Data for analysis: Begin

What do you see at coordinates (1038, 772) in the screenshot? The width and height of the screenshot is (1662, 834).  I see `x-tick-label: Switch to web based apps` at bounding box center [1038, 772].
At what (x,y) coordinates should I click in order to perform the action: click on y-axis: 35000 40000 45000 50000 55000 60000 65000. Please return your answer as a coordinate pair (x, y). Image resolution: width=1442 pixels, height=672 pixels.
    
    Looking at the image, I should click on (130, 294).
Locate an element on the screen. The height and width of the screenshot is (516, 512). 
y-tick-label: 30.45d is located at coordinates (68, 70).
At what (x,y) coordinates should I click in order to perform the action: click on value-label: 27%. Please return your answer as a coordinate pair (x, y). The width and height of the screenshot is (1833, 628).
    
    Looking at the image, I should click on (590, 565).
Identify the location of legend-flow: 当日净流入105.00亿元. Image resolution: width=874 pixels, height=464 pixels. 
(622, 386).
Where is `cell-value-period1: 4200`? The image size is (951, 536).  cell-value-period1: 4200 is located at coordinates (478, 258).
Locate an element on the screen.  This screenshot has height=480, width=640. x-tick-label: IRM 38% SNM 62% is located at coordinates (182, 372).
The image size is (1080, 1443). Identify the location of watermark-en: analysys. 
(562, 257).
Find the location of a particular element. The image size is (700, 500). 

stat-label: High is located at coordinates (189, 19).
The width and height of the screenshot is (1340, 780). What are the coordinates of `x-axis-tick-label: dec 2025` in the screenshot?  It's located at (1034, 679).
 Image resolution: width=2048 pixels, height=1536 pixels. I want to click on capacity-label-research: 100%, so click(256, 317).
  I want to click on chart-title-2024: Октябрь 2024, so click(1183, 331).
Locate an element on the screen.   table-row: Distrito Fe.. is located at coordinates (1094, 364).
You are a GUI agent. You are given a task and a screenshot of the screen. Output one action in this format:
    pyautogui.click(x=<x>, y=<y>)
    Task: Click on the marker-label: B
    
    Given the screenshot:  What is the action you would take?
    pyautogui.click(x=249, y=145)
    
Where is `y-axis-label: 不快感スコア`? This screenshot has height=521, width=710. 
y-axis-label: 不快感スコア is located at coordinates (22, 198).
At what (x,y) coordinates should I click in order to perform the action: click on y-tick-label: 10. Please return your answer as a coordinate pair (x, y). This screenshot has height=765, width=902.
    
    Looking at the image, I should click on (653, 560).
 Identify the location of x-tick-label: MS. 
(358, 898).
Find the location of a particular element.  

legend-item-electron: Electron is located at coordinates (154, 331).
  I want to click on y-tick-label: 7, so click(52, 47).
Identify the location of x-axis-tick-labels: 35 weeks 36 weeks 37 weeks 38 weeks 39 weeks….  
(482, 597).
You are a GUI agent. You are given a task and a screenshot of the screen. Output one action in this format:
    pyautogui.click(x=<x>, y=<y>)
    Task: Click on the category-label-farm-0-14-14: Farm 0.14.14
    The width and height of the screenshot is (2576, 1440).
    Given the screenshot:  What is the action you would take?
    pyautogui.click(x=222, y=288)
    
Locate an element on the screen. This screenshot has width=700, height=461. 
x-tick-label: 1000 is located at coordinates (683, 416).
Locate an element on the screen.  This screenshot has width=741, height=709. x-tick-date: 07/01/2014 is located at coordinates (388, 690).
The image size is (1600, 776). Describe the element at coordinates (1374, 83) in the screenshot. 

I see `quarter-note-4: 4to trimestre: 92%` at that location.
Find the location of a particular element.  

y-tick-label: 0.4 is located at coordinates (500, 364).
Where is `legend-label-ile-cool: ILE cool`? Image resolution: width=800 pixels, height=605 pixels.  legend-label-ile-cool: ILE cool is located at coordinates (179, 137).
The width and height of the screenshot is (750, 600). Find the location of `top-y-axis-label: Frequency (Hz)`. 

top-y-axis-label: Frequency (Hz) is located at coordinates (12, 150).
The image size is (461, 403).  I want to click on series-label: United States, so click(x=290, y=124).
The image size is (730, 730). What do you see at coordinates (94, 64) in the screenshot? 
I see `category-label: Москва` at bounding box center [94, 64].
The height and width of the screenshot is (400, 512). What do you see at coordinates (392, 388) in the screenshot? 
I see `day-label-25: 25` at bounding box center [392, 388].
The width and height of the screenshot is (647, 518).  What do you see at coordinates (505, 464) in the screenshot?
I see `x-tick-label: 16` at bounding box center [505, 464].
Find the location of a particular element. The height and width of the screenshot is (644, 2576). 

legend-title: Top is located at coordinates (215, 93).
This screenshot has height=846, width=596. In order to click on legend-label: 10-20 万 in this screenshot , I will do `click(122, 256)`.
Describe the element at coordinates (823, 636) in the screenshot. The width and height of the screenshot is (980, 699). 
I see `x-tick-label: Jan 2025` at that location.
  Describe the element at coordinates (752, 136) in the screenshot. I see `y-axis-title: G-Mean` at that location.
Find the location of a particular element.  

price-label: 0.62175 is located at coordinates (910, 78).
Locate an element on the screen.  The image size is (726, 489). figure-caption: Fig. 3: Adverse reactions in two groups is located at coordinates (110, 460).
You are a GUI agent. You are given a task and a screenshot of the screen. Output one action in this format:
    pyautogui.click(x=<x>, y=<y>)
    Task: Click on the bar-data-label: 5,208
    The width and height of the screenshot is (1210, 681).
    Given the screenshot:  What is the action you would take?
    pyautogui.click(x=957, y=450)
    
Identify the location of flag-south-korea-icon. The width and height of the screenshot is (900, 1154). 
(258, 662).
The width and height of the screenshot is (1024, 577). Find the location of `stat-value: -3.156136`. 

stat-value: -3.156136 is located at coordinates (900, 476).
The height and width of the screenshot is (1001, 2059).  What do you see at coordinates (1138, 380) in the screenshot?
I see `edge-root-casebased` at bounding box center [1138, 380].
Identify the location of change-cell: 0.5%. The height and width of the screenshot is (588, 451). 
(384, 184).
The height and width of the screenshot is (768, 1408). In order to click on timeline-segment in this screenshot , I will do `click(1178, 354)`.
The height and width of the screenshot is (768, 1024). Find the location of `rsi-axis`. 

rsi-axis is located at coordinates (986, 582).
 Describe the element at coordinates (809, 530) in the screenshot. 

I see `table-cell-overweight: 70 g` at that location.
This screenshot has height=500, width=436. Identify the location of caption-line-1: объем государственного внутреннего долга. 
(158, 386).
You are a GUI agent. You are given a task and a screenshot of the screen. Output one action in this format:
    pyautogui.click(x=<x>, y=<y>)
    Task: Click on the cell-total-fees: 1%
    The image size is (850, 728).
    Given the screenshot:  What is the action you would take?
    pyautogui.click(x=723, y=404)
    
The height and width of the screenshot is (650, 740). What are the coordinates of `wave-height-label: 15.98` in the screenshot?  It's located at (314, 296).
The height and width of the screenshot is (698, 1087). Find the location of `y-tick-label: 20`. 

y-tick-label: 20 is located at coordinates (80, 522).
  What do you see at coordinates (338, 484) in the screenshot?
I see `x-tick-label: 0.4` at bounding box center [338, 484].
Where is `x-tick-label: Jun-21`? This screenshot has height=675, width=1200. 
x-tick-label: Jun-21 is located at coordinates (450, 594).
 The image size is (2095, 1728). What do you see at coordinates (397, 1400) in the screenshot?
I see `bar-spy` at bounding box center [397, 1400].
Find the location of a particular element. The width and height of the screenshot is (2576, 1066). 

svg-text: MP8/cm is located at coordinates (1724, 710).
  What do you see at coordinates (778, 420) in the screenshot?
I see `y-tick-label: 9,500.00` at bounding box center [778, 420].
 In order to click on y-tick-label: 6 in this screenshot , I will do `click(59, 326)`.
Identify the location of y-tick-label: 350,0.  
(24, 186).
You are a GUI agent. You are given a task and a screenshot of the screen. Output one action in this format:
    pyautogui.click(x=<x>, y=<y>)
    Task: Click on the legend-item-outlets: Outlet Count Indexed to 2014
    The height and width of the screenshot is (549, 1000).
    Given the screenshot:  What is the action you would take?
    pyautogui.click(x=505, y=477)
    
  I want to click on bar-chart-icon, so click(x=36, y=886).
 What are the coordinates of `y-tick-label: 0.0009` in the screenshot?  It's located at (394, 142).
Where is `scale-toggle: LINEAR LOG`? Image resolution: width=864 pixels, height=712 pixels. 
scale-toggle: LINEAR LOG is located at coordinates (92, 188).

Data for analysis: End

:: Problem description ::
Copy the listing above word for word, from its first line through the line containing "coordinates (478, 258).".

:: Response to this exercise ::
What do you see at coordinates (1038, 772) in the screenshot? The width and height of the screenshot is (1662, 834).  I see `x-tick-label: Switch to web based apps` at bounding box center [1038, 772].
At what (x,y) coordinates should I click in order to perform the action: click on y-axis: 35000 40000 45000 50000 55000 60000 65000. Please return your answer as a coordinate pair (x, y). Image resolution: width=1442 pixels, height=672 pixels.
    
    Looking at the image, I should click on (130, 294).
Locate an element on the screen. The height and width of the screenshot is (516, 512). 
y-tick-label: 30.45d is located at coordinates (68, 70).
At what (x,y) coordinates should I click in order to perform the action: click on value-label: 27%. Please return your answer as a coordinate pair (x, y). The width and height of the screenshot is (1833, 628).
    
    Looking at the image, I should click on (590, 565).
Identify the location of legend-flow: 当日净流入105.00亿元. Image resolution: width=874 pixels, height=464 pixels. 
(622, 386).
Where is `cell-value-period1: 4200`? The image size is (951, 536).  cell-value-period1: 4200 is located at coordinates (478, 258).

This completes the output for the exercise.